Another anal' characteristic is a love of order and cleanliness, of exactitude and symmetry. In some neurotics a surface cleanliness is combined with concealed untidiness or dirt. Abraham says that to the Unconscious of these persons an untidy drawer represents the intestine packed with faeces, an allusion he has frequently met with in the analysis of dreams.

He has noticed certain facial peculiarities which he believes to be typical in some cases of the 'anal' character. It is, he says, as though these people were continually smelling something and he traces this peculiarity to the primitive coprophiliac pleasure in smelling.

In conclusion Abraham states his conviction that a thorough investigation of the pregenital phases of libido development is necessary for the understanding of the manic-depressive states.

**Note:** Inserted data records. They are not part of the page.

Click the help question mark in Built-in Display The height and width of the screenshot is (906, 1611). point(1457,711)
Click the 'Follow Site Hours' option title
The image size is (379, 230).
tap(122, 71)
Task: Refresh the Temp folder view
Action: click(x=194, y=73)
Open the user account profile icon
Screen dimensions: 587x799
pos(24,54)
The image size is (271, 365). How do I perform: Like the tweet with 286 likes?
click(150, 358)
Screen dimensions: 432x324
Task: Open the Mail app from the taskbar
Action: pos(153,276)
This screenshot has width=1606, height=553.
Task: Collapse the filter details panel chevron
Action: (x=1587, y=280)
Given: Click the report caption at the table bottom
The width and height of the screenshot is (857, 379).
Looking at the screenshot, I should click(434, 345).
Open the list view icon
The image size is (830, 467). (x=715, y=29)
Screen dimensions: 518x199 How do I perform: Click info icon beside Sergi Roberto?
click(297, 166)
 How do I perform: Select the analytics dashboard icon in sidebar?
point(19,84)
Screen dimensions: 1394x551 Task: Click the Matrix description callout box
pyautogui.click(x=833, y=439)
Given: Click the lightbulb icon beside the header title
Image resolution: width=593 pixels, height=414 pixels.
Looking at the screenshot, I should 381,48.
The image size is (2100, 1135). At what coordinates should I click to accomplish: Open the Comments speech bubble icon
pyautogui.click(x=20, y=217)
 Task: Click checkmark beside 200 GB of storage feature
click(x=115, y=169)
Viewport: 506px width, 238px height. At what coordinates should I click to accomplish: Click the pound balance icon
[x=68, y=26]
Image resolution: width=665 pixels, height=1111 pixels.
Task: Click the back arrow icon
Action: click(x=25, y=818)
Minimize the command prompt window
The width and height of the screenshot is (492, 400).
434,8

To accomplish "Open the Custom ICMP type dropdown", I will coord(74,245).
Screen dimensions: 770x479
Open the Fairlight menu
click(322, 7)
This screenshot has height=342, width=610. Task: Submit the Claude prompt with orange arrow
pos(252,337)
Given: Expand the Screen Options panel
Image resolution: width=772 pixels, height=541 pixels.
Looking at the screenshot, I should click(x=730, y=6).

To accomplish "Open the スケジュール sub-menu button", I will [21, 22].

Amongst the shorter communications is a paper by Dr Stefan Hollós on traces of psychoanalytic thought in psychiatry previous to the work of Freud. He quotes from various writings, nearly all of the 19th century, in which certain psychoanalytic doctrines are as it were foreshadowed. The connection between insanity and sexual love was, he says, early recognised and the ideas of repressed gratification leading to mental pain (anxiety), of infantile curiosity returning later in obsessional questionings, of the analogy between neurotics and primitive people all these are touched upon by different writers. It is in a work of Ludwig Meyer in 1889 (Über Inventionspsychosen) that there is the fullest approach to the analytic mode of thought, when he writes about phobias, symbolic actions, perversions and unconscious impulses which force their way into consciousness.

Dr Emil Simonson contributes a paper on Schleich's psychophysics and Freud's Metapsychology, and there are various short communications from analytic practice. Several of these have to do with the eye as a genital symbol and blindness as standing for castration.

The journal contains many reviews of German and English psychoanalytic works. CECIL BAINES.